ЗАДАНИЕ:
Ответьте по отрывку ниже на три вопроса:
(a) Чье описание опыта войны рассматривал автор?
(b) В каком университете профессорствует Вацлав Ледницкий?
(c) Какое издательство и в каком году выпустило книгу Ледницкого о «Медном всаднике»?

ТЕКСТОВЫЙ ОТРЫВОК:
^^^^^^^^^^^^^^^^

Я сказал, что мало знаю о своем и чужом опыте войны и что остановился только над тем, как описал его Толстой. Я старался по нескольким чертам прочитать его внутреннюю структуру и извлечь аллюзии, которые как будто заключил в своих простых предложениях русский писатель. Может быть, переживания людей во время войны ХХ века намного разнороднее и глубже; может, они развиваются по другим законам. И, может быть, применять к ним Толстого так же нецелесообразно, как, например, применять описания из пацифистских романов о войне 1914—1918 годов. Пока что, однако, у нас нет большого выбора.


1942

Бедный камер-юнкер

Waclaw Lednicki. Pushkin’s Bronze Horseman.

The Story of a Masterpiece.

Berkeley – Los Angeles: Univ. of California Press, 1955


Александр Пушкин в сегодняшней Польше малоизвестен, и как раз потому, что пропаганда поместила его в музей восковых фигур, в отделение «польско-русской дружбы». Трагедия поэта – она же одновременно трагедия русского, и не только в XIX веке, – подвергнута старательной переработке, словно ее и вообще не было. Ничего удивительного. Там, где не разрешено видеть исторический контекст, если он не соответствует схемам, наступает умаление людей и явлений. Но не один из нас думал о Пушкине в последнее время, читая высказывания советских писателей, приходящих на подмогу российским государственным интересам и восхваляющим подавление Венгрии. Таланта у них меньше, чем у Пушкина, однако их дилемма аналогична: отечество contra человечество. Они не могут не подчиниться закономерностям, которые сильнее лозунгов и программ.

Польский пушкинист №1, Вацлав Ледницкий, – профессор Калифорнийского университета в Беркли. Пожалуй, никто не усомнится, что это крупнейший ученый. Однако перестанем держать ученых в отведенных им сейфах, если они пишут интересней, чем авторы романов. Последний труд Ледницкого о «Медном всаднике» – чтение увлекательное, ибо свойство дотошно представленных фактов таково, что они возбуждают у нас множество размышлений о наших днях. Закрывая эту книгу, мы приходим к следующим выводам.

Сегодня справедливо осмеяна склонность всё рассматривать под углом «Слон и Польша». Справедливо, ибо страна небольшая, мало прославленная в истории цивилизации и планета не много потеряла бы, если бы этой страны вообще не существовало. Заняв такую смиренную позицию, следует сделать одно исключение: для России Польша обладает огромным весом, причем не только в сфере стратегии, но, что важнее, в сфере культуры. Она означает встречу с чем-то принципиально иным (с Европой), она представляет собой навязчивую идею, проблему, угрызение совести, и тем большее, что невысказанное и затертое ложью. Эту одержимость носил в себе величайший русский поэт.

^^^^^^^^^^^^^^^^

СТРОКИ ДАННЫХ:
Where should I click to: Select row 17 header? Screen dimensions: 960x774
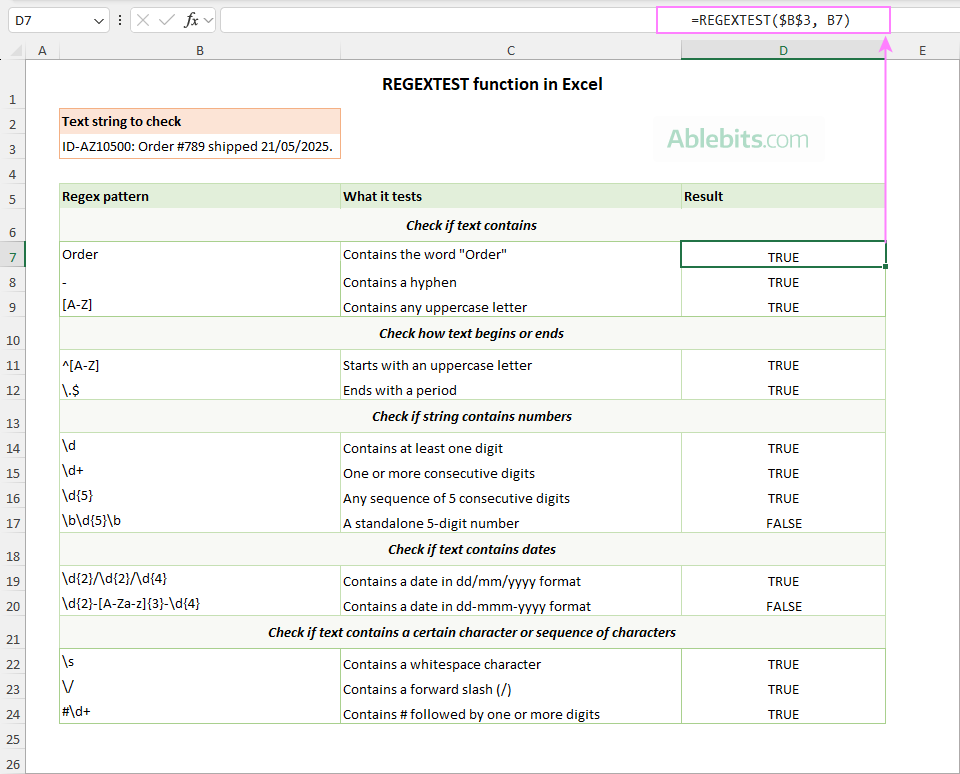(x=12, y=523)
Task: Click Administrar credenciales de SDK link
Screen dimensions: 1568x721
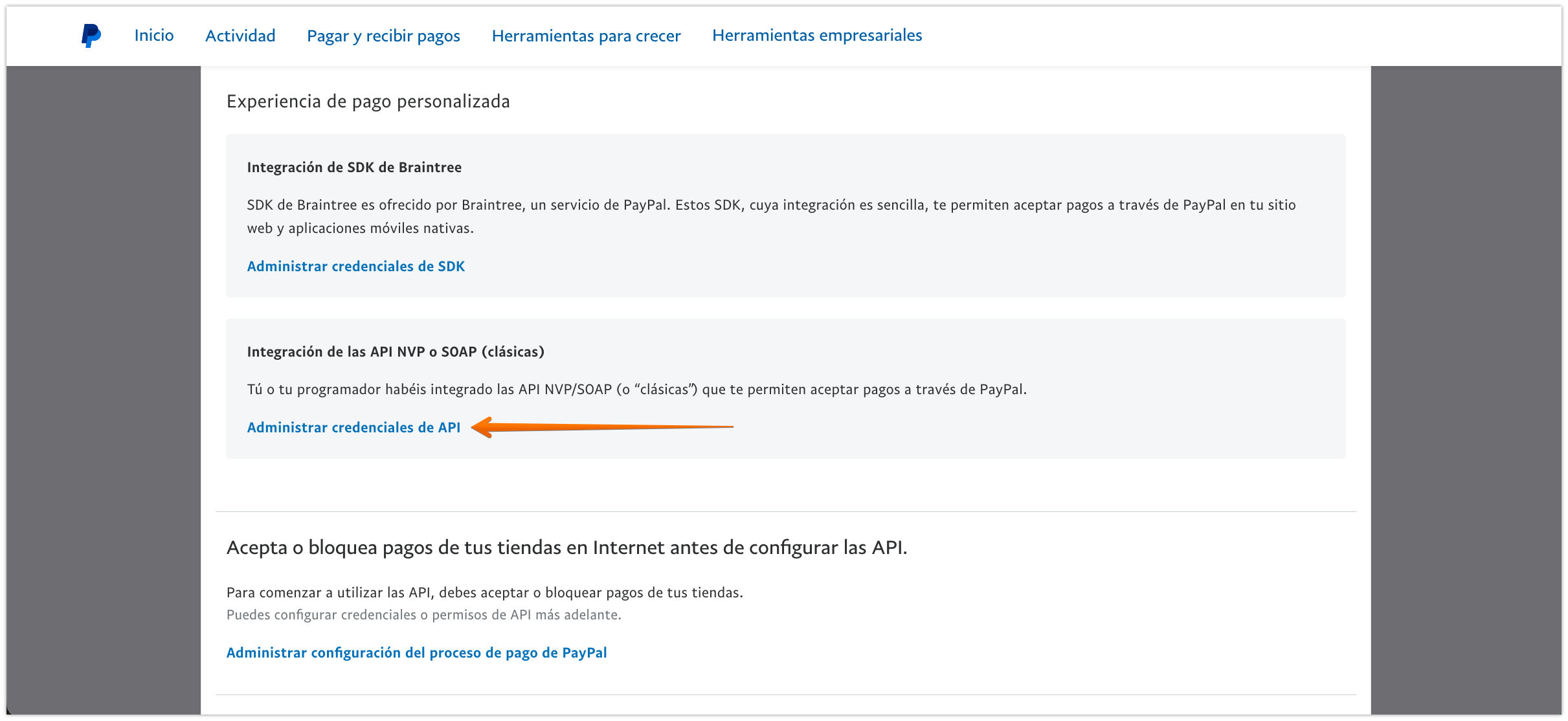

^^^^^^^^^^^^^^^^

ОТВЕТ НА ЗАДАНИЕ:
(a) Толстого.
(b) В Калифорнийском университете в Беркли.
(c) Univ. of California Press, 1955 год.